==== Supplied entries

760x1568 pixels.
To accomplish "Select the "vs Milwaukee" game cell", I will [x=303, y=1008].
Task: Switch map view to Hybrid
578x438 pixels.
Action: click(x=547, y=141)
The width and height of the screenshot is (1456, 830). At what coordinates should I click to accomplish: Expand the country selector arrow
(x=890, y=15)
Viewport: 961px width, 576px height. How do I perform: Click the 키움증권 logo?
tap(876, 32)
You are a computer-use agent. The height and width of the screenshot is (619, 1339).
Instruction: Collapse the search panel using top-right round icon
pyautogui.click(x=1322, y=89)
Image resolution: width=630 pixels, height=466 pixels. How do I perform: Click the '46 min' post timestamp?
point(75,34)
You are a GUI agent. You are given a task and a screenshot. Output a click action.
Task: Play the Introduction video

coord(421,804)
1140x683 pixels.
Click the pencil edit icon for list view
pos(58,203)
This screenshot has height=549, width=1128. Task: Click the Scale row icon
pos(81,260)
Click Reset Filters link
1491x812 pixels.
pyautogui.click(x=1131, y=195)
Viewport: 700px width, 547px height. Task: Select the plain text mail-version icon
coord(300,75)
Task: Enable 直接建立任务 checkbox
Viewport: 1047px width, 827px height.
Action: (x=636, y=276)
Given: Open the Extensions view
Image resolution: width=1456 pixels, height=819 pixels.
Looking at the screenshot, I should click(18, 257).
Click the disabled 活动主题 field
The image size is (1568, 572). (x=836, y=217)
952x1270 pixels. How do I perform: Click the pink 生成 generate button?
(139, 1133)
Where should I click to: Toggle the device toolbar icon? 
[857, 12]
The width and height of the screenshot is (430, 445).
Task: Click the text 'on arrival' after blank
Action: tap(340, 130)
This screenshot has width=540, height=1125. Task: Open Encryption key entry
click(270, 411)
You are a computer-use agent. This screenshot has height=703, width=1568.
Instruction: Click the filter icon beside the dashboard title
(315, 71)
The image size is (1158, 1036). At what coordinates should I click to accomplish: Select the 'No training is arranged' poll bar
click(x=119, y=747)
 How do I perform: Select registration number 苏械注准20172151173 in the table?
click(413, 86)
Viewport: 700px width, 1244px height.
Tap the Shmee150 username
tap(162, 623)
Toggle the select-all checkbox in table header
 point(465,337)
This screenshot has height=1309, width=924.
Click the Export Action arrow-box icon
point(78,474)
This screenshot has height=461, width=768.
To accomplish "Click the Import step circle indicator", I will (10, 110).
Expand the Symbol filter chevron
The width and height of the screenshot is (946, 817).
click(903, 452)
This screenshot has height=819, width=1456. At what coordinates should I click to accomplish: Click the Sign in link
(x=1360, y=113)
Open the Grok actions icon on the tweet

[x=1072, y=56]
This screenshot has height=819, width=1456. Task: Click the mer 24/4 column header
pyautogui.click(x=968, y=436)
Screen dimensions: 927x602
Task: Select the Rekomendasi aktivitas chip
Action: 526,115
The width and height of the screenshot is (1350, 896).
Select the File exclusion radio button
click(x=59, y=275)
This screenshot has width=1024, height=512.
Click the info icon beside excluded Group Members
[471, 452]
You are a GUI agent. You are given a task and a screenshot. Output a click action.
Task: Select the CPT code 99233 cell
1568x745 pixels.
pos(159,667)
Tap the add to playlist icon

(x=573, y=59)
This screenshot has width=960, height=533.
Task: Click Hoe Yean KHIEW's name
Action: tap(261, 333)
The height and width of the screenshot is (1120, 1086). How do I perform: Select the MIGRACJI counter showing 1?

========

(Objective): Copy out the listing above word for word, starting at the line that contains "Task: Enable 直接建立任务 checkbox" and stopping after the line that contains "(139, 1133)".

(Solution to this task):
Task: Enable 直接建立任务 checkbox
Viewport: 1047px width, 827px height.
Action: (x=636, y=276)
Given: Open the Extensions view
Image resolution: width=1456 pixels, height=819 pixels.
Looking at the screenshot, I should click(18, 257).
Click the disabled 活动主题 field
The image size is (1568, 572). (x=836, y=217)
952x1270 pixels. How do I perform: Click the pink 生成 generate button?
(139, 1133)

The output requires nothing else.